Textauszug
%%

Magical Mystery Tour Die Toten Hosen starten Wohnzimmer-Tour

Chemnitz. Campino schwebt unterhalb der Decke. An den Fensterscheiben sammelt sich das Kondenswasser. Es ist heiß, es ist stickig, in der Luft liegt der Dunst von Schweiß und Bier.

Magical Mystery Tour: Die Toten Hosen starten Wohnzimmer-Tour
Foto: dpa

Der Sänger der Toten Hosen grölt den alten Hit „Wünsch dir was“ ins Mikro während er beim Crowdsurfing auf den Händen der Fans getragen wird. Etwa eineinhalb Jahre hat die Band kein Konzert mehr gespielt. Am Sonntagabend melden sich die Düsseldorfer mit einem energiegeladenen Auftritt zurück - vor ungefähr 60 Leuten auf 35 Quadratmetern.

Die Location: Ein privater Band-Proberaum in einem ehemaligen DDR-Bürogebäude. Grauer fleckiger Teppichboden, Punk- und Metal-Poster an der Wand. Im Flur reihen sich die Bierkisten aneinander, das Nebenzimmer wurde zum Backstage-Raum umfunktioniert. Das knapp zweistündige Konzert ist der Auftakt der neuen „Magical Mystery Tour“, bei der die Hosen, die in diesem Jahr ihr 35. Jubiläum feiern, Fans im privaten Umfeld besuchen und dort umsonst spielen.

Zwölf Stationen in Deutschland, Österreich, Polen und der Schweiz stehen auf dem Programm. Die genauen Orte bleiben geheim. Etwa 10 000 Bewerbungen waren eingegangen, darunter auch die von Martin Grüneberg und seinen sieben Freunden. Normalerweise übt der 28-Jährige mit seinen Death-Metal-Bands in dem Proberaum. „Es ist so krass, dass das hier tatsächlich stattfindet“, sagt er. „Ich habe wirklich nicht gedacht, dass wir gewinnen.“ Doch die Bewerbung in Form eines Hörspiels auf einer Kassette kam gut an und vor zwei Wochen stand dann fest: Die Toten Hosen kommen tatsächlich.

%%

Gezeigtes Material

%%

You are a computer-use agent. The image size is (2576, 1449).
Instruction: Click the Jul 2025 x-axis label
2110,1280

%%
%%

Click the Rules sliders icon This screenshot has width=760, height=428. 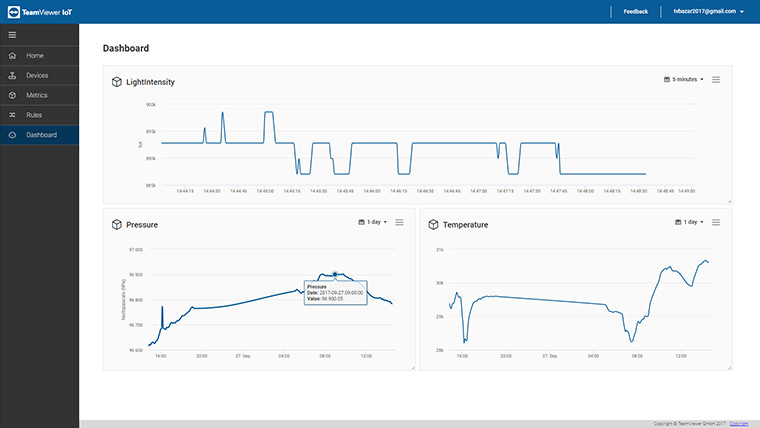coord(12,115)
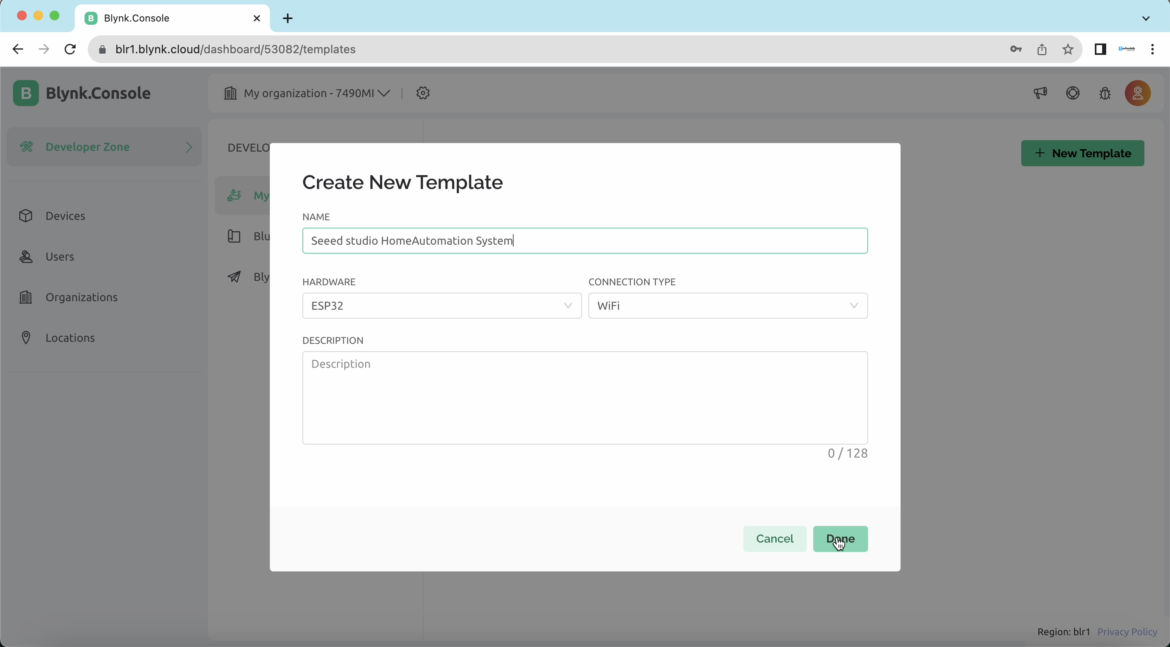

%%

Aufgabenziel
Setze bitte den Bericht über die Wohnzimmer-Tour der Toten Hosen im Anschluss an seinen letzten Satz fort.

Ergebnis
Am frühen Abend schlagen sie auf. Erst Warmsingen beim Soundcheck, dann Abendessen. Es gibt Klöße und Rotkohl, dazu vegetarisches Gulasch. Zwischendurch plaudern die Musiker mit den Fans, Fotos werden gemacht, T-Shirts unterschrieben. Berührungsängste scheint es nicht zu geben. Was zieht die Band selbst aus diesen Begegnungen? „Klar, wir geben etwas, aber wir bekommen auch tierisch viel zurück“, erklärt Campino. „Weil wir eben sehen, wer uns da draußen eigentlich hört. Was das für Leute sind, wie die ticken.“ Und je später der Abend, würden da auch ganz gute Gespräche zustande kommen.

Die Hosen traten bei den Wohnzimmerkonzerten schon an den ungewöhnlichsten Orten auf: vom Privathaus in Island über den Vorgarten in Budapest, einer Krankenstation in Ingolstadt bis zur Punk-WG in Gießen. 1986 spielten sie in der Villa des damaligen niedersächsischen Ministerpräsidenten Ernst Albrecht (CDU) auf Einladung von dessen Sohn, wie es in der Band-Biografie „Am Anfang war der Lärm“ heißt. Zu lesen ist zudem von vollgepinkelten Beeten, ein paar demolierten Möbeln und einem geplünderten Weinkeller.

2012 kehrten sie im Partykeller des ehemaligen FC-Bayern-Fußballprofis Jens Jeremies ein. Dieser hatte sich laut Campino „wie jeder andere Arsch auch“ beworben und eine Entschädigung dafür gefordert, dass er der Band trotz deren Anti-Bayern-Lieds die Treue hielt und dafür Spott und Häme habe ertragen müssen.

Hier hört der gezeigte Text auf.